Tanța plays a creatively blocked filmmaker who relies on AI to help conceive a Dracula movie loaded with everything audiences could want. He appears alone — with his e-tablet, on which is loaded Jude’s imaginary “Dr. AI Judex 0.0” software — in a monastic-looking cell, but it’s easy to picture the room full of craven, Roger Corman-esque producers salivating at the prospect of “nudity, sex, feelings, violence, car chases, lots of blood, jokes, gags, slapstick,” with little or no concern for quality.

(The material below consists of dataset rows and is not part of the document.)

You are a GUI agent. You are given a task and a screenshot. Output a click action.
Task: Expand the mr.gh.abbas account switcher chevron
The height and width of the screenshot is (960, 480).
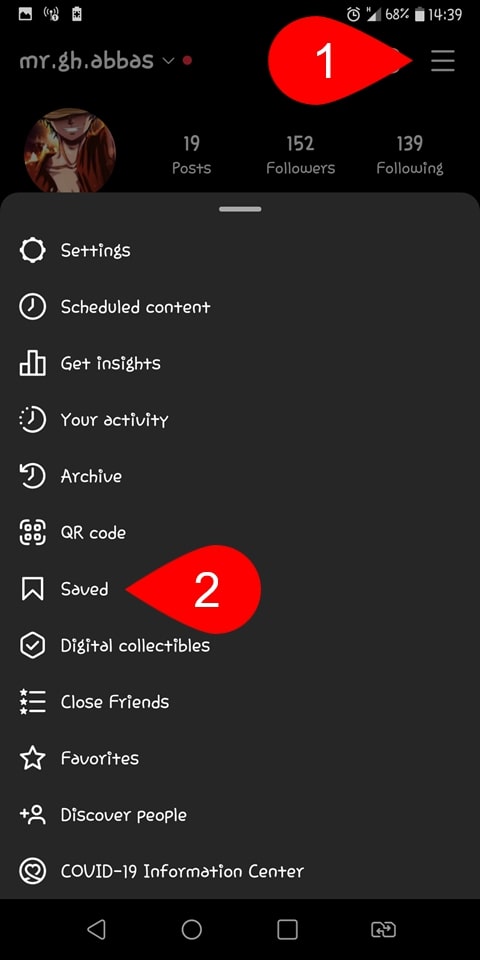click(168, 61)
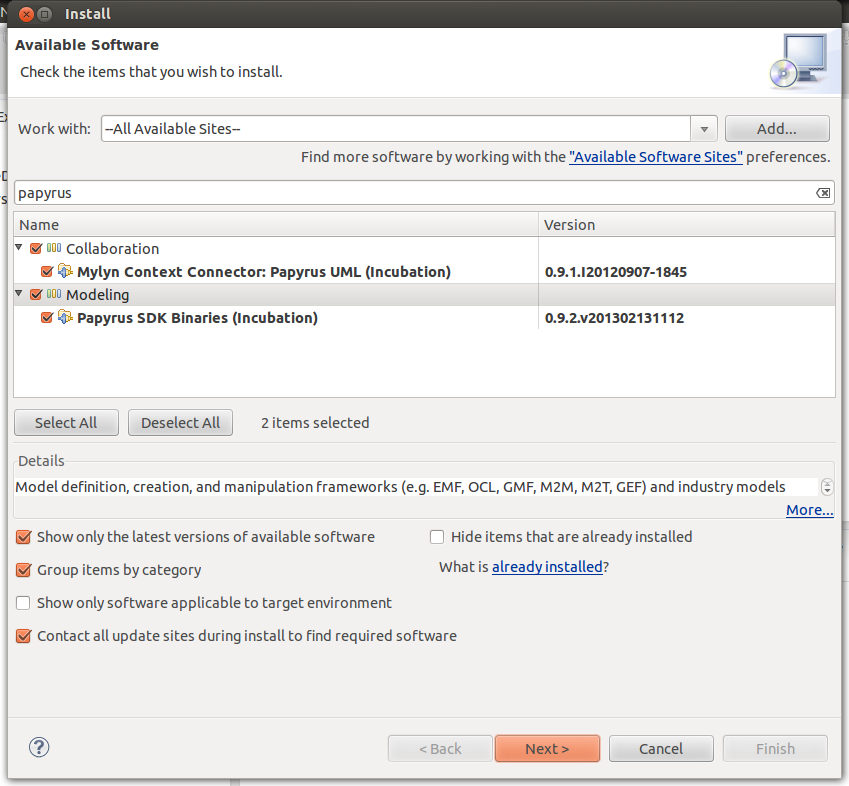Collapse the Modeling tree category
The image size is (849, 786).
[x=20, y=295]
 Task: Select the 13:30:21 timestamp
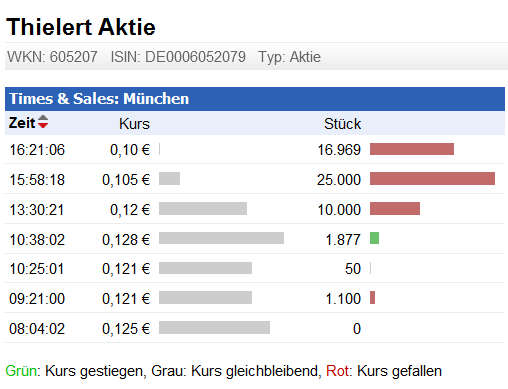(x=37, y=210)

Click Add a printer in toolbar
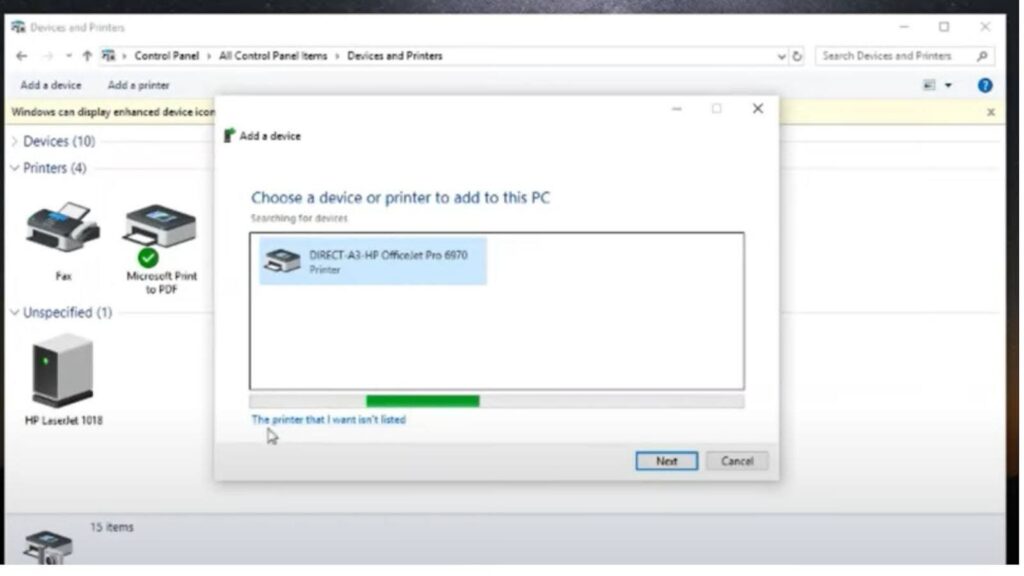coord(138,86)

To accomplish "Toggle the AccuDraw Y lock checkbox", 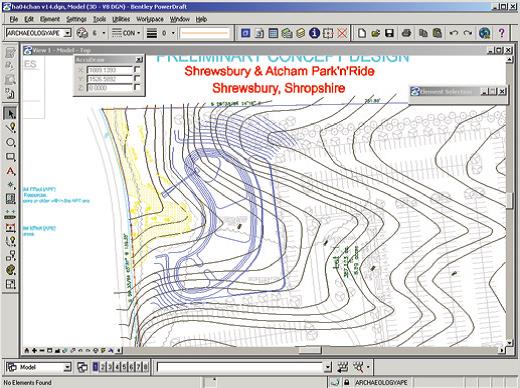I will click(x=137, y=78).
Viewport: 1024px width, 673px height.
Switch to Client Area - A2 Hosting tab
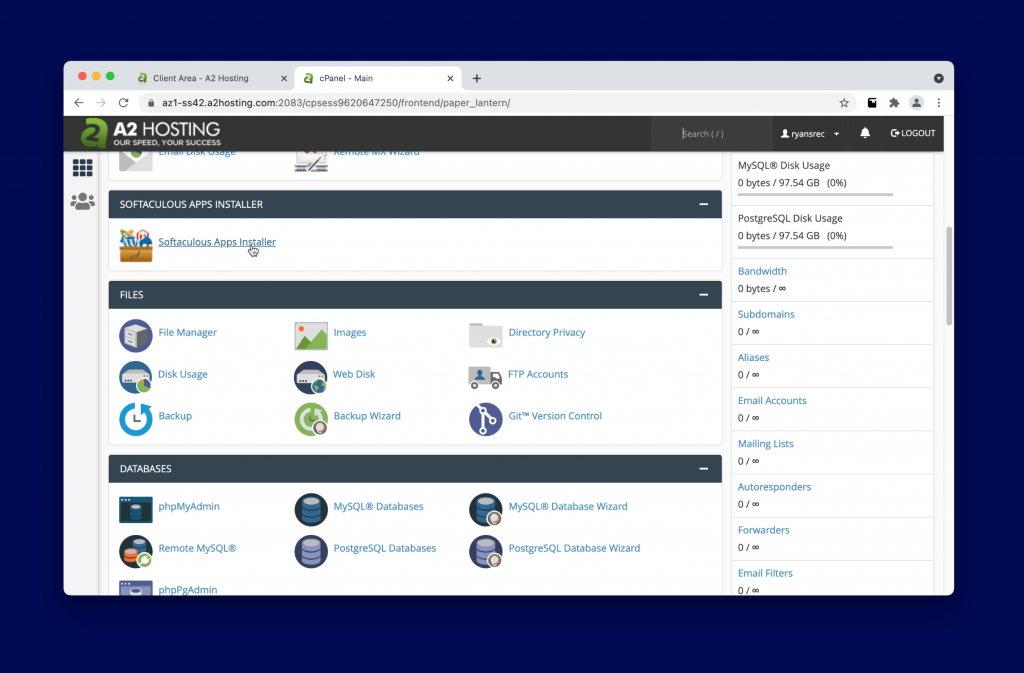click(200, 78)
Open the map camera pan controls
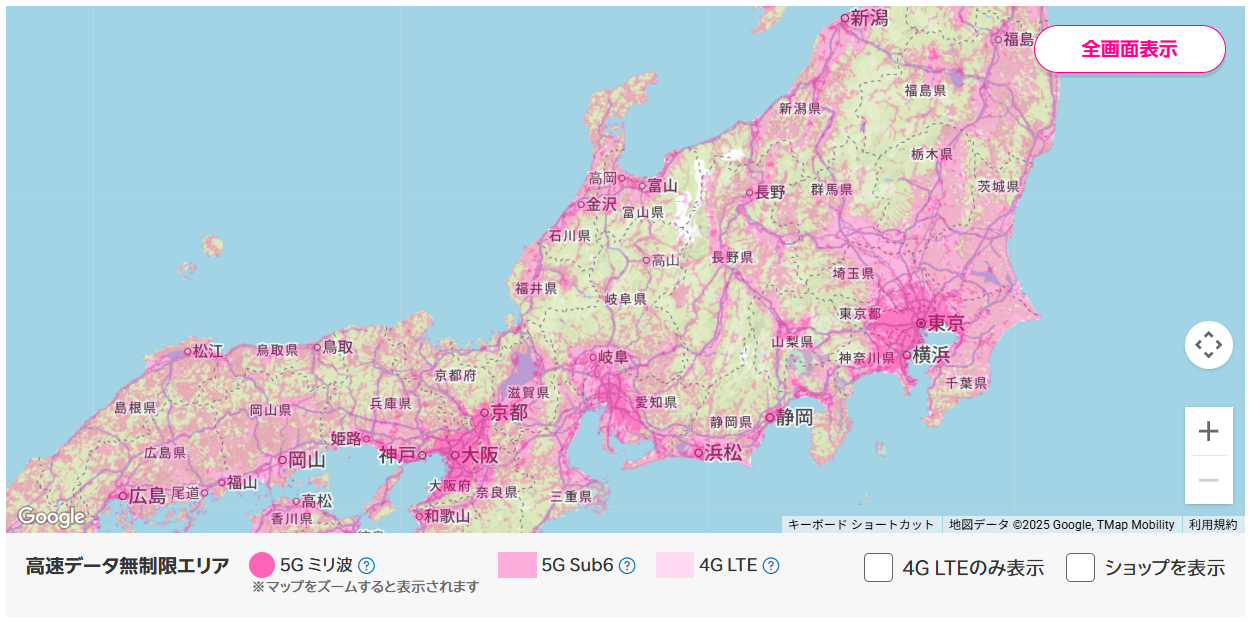Screen dimensions: 1250x621 tap(1208, 345)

Whether you love or hate Francis Ford Coppola’s extravagant take on “Bram Stoker’s Dracula” — which, like everything else born of the human imagination over the past century, has been hoovered up and analyzed by AI — at least “The Godfather” director’s high-kitsch adaptation committed to a bold unifying aesthetic. Jude’s “Dracula” looks amateurish and cheap by comparison, shot on crappy digital cameras in and around Transylvania, a region that now barely resembles the one the classic vampire once called home (which is sort of the point, as reflected in one segment, where a girl dressed as Vlad the Impaler visits the tourist trap his 15th-century residence has become).

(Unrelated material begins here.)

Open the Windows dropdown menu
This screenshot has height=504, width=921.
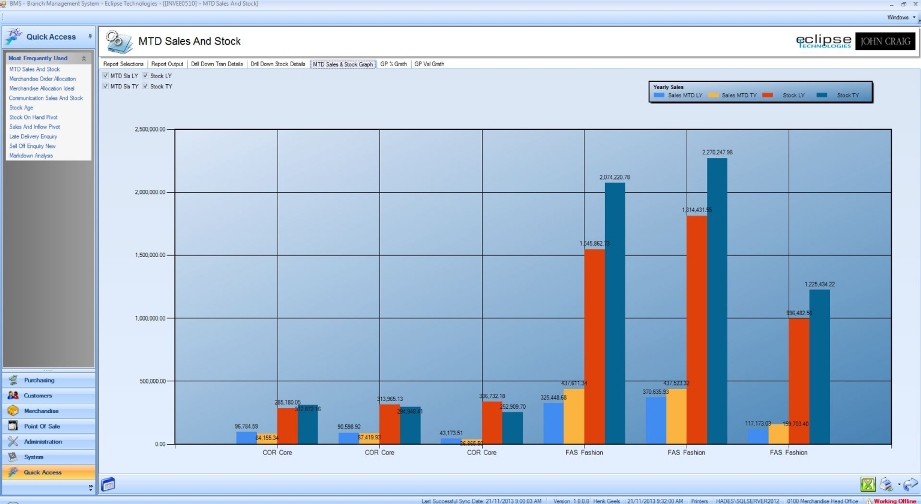(x=898, y=17)
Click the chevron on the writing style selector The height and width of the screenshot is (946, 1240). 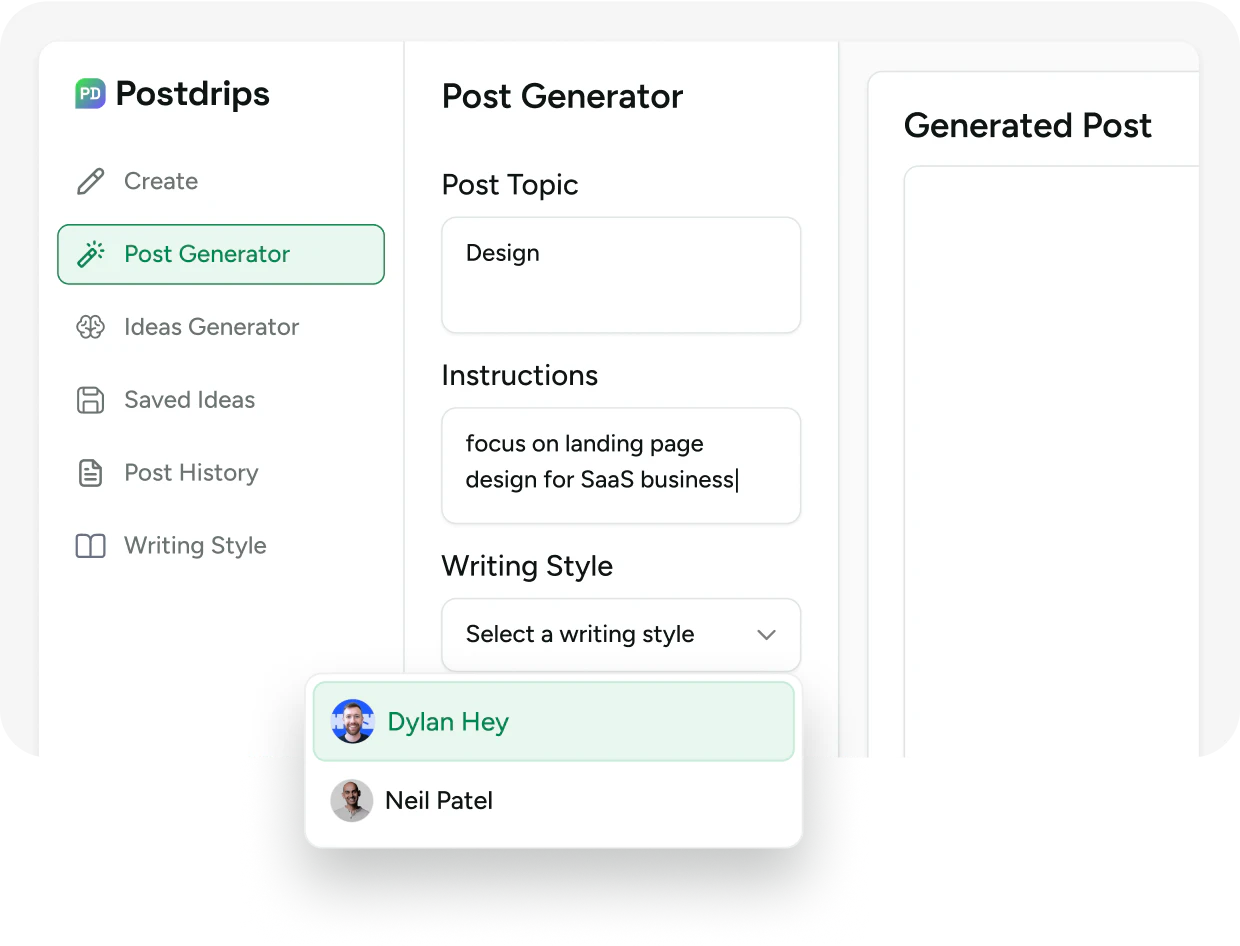click(766, 634)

These days, international festival movies typically open with a laughably long sequence of logos, featuring the dozen or more entities that co-funded the film. “Dracula” offers in its place a litany of crudely animated AI images of the infamous Romanian count — 16 in all — each of whom repeats the challenge, “I am Vlad the Impaler, you can all suck my cock.”

If Jude is following Hollywood’s lead here in any way, it’s not in any glossy, big-budget capacity (his aesthetic is as unpolished as ever), but more in the caustic, bite-the-hand-that-feeds sense demonstrated by “The Matrix Resurrections” and “Joker: Folie à Deux,” where the directors’ resentment at being obliged to make such sequels becomes a kind of meta-textual joke, the cudgel with which they critique cinema itself.

Jude claims to have no special interest in Dracula, having agreed to make this film as a concession to his financiers (some of whom dropped out during production, further complicating the low-budget affair). Most of the film can still be made cheaply enough, with cardboard cut-outs taking the place of extras and amusingly artificial AI substituting for establishing shots and certain visual effects.

In one sequence, inspired by the approximately minute-long Romanian-language scene in Coppola’s “Dracula,” Jude serves up a montage of graphic AI-generated orgy shots, featuring fused bodies, extra fingers and mutant genitals. Instead of being disappointed by the limitations of the technology, Jude curates the glitchiest results and employs them for comedic effect. The only thing remotely horrific in Jude’s “Dracula” is how far removed from our reality these AI images appear (but they will only get better as the technology advances).

Embracing — or at least engaging with — this early iteration of artificial intelligence feels like a radical act on Jude’s part, since the industry is so clearly threatened by this technology. But then, doing so is consistent with the themes of his “Dracula,” which considers the paradox that audiences derive more pleasure from “bad” art than good. Jude has never been accepted in official selection at Cannes, where such austere masterpieces of the Romanian New Wave as “The Death of Mr. Lazarescu” and “4 Months, 3 Weeks and 2 Days” were launched, but his films feel considerably more populist.

With references to Chaplin and Ceaușescu, a dildo-centric folk tale (a sacrilegious riff on classic Romanian author Ion Creangă) and an extended anti-capitalist critique of the vampire-like profiteers who exploit immigrant labor, “Dracula” is practically drowning in ideas. It’s a ripe text to be sure, but too much for anyone to take in with a single viewing. While “Dracula” cements Jude as one of the world’s most audacious filmmakers, he fails at that most fundamental of skills we expect of a director: the capacity to make a decision. From casting to cutting to where to place the camera, that’s what directing comes down to, and here, Jude refuses, serving up every option at once.

Like Udo Kier, barfing up his insides for lack of virgin blood in Andy Warhol’s good-bad “Blood for Dracula” (or Tanța, who has a strange tic of hocking phlegm on camera), the movie gorges on all that is impure and barfs it back up for our benefit. Still curious? Don’t say you weren’t warned.